Spider Engine (spider_rs)

Installation

Already installed: pip show spider_rs shows version 0.0.57

Location: /home/nexus/.local/lib/python3.10/site-packages

⚠️ CRITICAL: Correct Usage

WRONG (sync, broken):

from spider_rs import Website
site = Website('https://example.com')
site.crawl()  # Does NOT work properly

CORRECT (async, works):

from spider_rs import crawl
import asyncio

async def fetch():
    result = await crawl('https://example.com')
    return result

site = asyncio.run(fetch())

Key Functions

Function	Description
`crawl(url)`	Async function - crawl and return NWebsite
`crawl_smart(url)`	Smart mode crawling (async)

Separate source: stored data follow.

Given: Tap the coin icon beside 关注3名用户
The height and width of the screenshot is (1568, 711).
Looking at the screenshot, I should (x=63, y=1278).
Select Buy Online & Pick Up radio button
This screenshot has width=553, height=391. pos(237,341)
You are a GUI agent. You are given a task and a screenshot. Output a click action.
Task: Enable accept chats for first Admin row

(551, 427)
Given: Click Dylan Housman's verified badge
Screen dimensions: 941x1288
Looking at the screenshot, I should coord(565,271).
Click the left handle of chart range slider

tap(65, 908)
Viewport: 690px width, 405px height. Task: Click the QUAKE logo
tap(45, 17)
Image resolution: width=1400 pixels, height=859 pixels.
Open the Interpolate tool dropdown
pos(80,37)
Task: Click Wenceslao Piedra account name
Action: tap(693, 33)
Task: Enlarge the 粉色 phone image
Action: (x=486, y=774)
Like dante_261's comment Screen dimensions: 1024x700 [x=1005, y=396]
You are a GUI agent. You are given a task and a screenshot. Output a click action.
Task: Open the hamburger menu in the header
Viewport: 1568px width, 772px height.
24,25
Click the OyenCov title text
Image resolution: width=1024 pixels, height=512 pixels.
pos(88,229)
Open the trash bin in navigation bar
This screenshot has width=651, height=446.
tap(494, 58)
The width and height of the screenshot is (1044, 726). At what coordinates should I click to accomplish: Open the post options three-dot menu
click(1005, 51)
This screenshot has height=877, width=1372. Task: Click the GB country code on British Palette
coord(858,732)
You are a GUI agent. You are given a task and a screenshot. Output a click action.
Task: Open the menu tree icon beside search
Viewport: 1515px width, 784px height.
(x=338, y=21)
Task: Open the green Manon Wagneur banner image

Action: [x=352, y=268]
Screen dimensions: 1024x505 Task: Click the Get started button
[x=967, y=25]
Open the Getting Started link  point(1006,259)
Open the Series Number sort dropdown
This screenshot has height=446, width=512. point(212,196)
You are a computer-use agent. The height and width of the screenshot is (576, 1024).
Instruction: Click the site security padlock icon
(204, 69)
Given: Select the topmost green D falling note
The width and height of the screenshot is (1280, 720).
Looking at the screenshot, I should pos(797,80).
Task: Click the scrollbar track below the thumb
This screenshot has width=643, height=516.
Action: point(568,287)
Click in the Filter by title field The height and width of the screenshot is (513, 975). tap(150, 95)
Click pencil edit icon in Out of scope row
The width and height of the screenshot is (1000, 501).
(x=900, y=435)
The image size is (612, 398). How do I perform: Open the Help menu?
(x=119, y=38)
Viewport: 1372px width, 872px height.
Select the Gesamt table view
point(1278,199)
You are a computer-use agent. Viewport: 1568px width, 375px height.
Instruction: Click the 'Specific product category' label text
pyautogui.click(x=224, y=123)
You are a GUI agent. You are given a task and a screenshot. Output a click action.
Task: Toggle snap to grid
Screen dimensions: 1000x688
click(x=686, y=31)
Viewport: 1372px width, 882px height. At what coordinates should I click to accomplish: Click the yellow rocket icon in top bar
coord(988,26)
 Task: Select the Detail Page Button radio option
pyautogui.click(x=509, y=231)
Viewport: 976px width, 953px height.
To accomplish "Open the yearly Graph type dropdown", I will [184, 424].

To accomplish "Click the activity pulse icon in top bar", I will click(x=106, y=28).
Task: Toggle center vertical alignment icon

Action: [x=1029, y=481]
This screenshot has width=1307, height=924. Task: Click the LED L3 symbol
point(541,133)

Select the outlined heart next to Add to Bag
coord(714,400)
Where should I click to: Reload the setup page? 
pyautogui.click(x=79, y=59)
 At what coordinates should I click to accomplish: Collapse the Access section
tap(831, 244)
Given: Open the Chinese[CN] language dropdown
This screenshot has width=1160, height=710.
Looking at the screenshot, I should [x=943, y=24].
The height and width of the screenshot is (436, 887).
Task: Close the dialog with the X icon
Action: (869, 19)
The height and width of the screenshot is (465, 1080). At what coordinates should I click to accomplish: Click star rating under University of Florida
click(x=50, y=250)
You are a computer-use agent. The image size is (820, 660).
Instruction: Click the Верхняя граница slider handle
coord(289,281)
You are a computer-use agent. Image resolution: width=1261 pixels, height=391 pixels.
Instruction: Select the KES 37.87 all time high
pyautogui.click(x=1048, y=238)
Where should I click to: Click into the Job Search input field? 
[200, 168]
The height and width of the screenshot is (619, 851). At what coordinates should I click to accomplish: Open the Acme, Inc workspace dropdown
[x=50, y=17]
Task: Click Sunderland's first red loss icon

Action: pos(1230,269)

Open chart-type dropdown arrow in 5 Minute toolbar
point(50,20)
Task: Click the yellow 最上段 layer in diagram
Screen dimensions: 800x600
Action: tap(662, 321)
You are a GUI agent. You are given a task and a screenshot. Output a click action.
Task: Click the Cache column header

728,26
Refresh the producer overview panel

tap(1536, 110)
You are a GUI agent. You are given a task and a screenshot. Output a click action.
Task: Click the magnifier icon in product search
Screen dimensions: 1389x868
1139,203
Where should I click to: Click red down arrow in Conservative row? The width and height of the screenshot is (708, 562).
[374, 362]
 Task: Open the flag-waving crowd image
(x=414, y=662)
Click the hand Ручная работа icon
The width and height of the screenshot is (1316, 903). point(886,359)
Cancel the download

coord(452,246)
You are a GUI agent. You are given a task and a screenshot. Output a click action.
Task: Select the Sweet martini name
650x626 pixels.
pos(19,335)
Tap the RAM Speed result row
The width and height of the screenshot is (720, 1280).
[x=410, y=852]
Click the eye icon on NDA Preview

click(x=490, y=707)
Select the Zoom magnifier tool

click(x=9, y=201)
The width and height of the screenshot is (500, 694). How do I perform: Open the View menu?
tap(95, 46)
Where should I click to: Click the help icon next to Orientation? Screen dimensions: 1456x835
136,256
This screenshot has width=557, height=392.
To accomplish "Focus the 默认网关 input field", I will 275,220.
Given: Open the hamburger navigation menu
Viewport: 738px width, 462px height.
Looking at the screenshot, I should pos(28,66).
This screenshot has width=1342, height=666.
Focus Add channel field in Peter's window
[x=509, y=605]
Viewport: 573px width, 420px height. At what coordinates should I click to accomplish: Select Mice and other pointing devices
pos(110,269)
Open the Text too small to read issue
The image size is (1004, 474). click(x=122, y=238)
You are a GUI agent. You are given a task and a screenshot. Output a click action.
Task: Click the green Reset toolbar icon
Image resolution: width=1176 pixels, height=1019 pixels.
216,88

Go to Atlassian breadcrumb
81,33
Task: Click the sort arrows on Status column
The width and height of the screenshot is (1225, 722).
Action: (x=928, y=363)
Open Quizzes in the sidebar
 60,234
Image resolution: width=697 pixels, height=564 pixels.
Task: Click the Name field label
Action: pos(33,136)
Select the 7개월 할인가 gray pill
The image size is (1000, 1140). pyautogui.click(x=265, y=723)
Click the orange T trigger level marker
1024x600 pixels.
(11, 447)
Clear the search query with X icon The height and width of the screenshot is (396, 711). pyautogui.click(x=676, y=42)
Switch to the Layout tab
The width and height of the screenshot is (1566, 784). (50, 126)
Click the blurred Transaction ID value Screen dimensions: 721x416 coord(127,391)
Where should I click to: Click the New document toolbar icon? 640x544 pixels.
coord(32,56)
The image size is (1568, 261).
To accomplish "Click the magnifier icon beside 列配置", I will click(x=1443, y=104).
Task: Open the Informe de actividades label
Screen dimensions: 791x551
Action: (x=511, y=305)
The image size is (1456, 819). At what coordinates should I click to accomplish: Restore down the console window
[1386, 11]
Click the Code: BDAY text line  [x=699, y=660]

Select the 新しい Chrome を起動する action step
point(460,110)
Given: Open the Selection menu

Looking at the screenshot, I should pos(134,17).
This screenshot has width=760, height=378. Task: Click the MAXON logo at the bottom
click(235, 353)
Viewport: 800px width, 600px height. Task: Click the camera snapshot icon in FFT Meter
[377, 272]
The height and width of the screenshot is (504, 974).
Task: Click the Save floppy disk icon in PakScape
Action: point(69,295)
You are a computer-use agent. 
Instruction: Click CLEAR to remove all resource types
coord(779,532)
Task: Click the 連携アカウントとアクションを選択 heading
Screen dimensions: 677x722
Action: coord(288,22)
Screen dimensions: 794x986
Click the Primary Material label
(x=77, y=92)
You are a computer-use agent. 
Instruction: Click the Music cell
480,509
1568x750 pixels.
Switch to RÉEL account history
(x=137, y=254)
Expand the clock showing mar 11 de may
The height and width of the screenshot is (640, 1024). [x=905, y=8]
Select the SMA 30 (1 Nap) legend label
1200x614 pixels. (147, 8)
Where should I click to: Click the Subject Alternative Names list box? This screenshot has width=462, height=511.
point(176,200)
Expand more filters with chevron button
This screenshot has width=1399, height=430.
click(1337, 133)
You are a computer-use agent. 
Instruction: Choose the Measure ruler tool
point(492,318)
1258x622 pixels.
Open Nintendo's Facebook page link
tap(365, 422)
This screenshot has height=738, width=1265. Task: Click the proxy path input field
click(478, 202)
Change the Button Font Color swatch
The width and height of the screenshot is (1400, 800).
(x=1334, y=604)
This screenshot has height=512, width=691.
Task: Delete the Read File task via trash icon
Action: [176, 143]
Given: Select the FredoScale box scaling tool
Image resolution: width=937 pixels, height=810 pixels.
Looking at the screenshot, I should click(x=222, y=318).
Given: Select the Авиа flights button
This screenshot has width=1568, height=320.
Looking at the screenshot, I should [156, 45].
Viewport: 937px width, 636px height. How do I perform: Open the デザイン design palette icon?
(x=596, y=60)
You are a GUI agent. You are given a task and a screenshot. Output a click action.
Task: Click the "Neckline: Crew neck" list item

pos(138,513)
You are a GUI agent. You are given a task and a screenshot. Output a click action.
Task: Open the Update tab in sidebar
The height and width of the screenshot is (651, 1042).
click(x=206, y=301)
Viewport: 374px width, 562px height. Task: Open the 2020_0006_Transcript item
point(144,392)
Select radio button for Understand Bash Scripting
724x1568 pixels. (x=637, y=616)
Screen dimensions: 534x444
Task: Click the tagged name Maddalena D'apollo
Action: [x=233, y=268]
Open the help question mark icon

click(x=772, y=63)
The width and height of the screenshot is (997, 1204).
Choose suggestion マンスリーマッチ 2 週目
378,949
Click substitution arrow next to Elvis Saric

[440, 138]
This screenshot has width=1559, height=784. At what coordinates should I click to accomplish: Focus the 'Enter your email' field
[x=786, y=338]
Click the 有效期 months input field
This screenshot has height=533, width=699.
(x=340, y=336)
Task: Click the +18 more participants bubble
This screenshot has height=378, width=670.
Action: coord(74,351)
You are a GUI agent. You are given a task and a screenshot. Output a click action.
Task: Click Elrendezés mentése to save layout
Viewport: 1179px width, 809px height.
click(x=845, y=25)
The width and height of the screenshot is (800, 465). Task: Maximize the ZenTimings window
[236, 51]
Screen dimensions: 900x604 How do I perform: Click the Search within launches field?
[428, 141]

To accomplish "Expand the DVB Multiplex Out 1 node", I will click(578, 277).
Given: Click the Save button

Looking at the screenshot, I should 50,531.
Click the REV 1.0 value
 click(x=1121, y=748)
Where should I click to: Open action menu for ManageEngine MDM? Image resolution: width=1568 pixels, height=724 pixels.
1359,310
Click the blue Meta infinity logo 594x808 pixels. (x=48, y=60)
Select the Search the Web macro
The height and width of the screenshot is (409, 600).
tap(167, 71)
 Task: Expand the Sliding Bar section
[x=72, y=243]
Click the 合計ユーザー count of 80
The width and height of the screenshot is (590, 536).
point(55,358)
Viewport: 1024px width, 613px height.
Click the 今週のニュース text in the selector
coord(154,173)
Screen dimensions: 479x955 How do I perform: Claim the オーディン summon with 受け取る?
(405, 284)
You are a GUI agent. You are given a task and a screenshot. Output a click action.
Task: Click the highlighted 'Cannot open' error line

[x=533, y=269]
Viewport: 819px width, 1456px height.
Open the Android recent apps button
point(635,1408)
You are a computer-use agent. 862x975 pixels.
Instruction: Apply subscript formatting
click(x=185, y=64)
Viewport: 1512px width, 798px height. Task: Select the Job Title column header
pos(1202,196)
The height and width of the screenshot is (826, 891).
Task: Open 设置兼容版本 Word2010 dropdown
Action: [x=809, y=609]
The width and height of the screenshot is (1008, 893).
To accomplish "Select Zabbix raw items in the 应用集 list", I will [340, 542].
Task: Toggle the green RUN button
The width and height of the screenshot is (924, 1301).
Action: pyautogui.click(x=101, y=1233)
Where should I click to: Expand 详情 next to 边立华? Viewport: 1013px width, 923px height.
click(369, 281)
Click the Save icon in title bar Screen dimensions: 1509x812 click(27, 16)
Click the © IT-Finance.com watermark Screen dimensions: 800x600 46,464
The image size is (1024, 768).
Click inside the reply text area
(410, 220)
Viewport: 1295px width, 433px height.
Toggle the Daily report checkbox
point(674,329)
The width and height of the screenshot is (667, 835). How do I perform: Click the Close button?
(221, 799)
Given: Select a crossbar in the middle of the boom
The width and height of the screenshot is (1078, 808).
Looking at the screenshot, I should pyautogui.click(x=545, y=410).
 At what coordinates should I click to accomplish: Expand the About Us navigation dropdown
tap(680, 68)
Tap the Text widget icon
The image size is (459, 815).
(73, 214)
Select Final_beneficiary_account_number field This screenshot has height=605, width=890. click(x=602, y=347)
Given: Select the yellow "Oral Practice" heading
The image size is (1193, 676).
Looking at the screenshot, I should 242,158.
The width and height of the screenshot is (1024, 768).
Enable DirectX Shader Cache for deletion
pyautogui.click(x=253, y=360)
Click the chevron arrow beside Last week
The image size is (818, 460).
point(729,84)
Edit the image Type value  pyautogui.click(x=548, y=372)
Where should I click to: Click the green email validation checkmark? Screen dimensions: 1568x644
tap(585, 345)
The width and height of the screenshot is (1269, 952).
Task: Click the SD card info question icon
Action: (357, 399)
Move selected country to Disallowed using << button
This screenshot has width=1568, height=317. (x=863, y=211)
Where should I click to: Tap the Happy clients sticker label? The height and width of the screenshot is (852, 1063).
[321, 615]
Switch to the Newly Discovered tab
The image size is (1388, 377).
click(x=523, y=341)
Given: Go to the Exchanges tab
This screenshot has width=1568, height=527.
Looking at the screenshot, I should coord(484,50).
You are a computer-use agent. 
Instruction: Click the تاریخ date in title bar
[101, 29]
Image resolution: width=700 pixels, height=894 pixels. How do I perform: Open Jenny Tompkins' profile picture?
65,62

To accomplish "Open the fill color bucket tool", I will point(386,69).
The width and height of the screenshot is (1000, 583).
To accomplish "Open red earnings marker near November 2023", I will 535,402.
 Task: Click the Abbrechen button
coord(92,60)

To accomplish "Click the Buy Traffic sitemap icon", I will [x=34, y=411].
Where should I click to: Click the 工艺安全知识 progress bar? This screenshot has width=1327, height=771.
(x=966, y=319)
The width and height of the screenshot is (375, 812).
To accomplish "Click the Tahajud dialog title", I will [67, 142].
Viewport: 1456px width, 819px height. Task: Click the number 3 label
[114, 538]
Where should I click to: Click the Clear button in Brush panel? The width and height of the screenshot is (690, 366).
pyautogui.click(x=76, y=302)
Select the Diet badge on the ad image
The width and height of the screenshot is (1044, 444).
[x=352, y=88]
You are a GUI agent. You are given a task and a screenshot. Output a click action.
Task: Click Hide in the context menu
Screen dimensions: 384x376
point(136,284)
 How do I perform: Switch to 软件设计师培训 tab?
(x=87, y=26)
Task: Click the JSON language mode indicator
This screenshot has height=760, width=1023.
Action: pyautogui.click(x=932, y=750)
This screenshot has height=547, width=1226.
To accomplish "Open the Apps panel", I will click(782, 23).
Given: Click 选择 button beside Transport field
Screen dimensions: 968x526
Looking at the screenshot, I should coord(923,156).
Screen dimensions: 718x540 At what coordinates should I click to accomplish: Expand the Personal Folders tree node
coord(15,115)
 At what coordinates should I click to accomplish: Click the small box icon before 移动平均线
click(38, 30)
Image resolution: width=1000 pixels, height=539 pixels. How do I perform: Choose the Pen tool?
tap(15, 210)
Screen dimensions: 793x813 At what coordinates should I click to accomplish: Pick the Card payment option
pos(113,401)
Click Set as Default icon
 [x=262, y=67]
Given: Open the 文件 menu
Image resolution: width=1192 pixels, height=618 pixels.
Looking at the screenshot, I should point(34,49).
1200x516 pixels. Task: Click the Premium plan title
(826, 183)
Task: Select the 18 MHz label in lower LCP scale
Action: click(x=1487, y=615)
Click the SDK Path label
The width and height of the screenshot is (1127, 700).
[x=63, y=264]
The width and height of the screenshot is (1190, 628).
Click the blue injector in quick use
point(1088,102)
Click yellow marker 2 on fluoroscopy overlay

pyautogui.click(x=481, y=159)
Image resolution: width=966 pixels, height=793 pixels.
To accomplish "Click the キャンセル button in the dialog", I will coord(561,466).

NWebsite Object (Return Value)

The crawl() function returns an NWebsite object with: - .pages - List of crawled pages - .links - List of discovered links

Async Patterns

Single URL

from spider_rs import crawl
import asyncio

async def scrape_site(url):
    result = await crawl(url)
    return result.pages, result.links

pages, links = asyncio.run(scrape_site('https://example.com'))

Parallel Crawling (Recommended)

from spider_rs import crawl
import asyncio

async def crawl_multiple(urls):
    results = await asyncio.gather(*[crawl(u) for u in urls])
    return results

urls = [
    'https://example.com',
    'https://httpbin.org',
    'https://example.org'
]
results = asyncio.run(crawl_multiple(urls))

Performance

Pattern	5 Sites	Notes
Sequential	5.2s	One at a time
Parallel (asyncio.gather)	2.3s	2.3x faster

Integration with FastMCP

FastMCP tools are already async, so integration is natural:

@mcp.tool()
async def web_crawl(url: str) -> str:
    from spider_rs import crawl
    result = await crawl(url)
    return json.dumps({
        'pages': len(result.pages),
        'links': len(result.links)
    })

Rust Crate Info

Source: /home/nexus/.cache/puccinialin/cargo/registry/src/index.crates.io-1949cf8c6b5b557f/spider-2.27.8
High performance, async Rust implementation
Python bindings via PyO3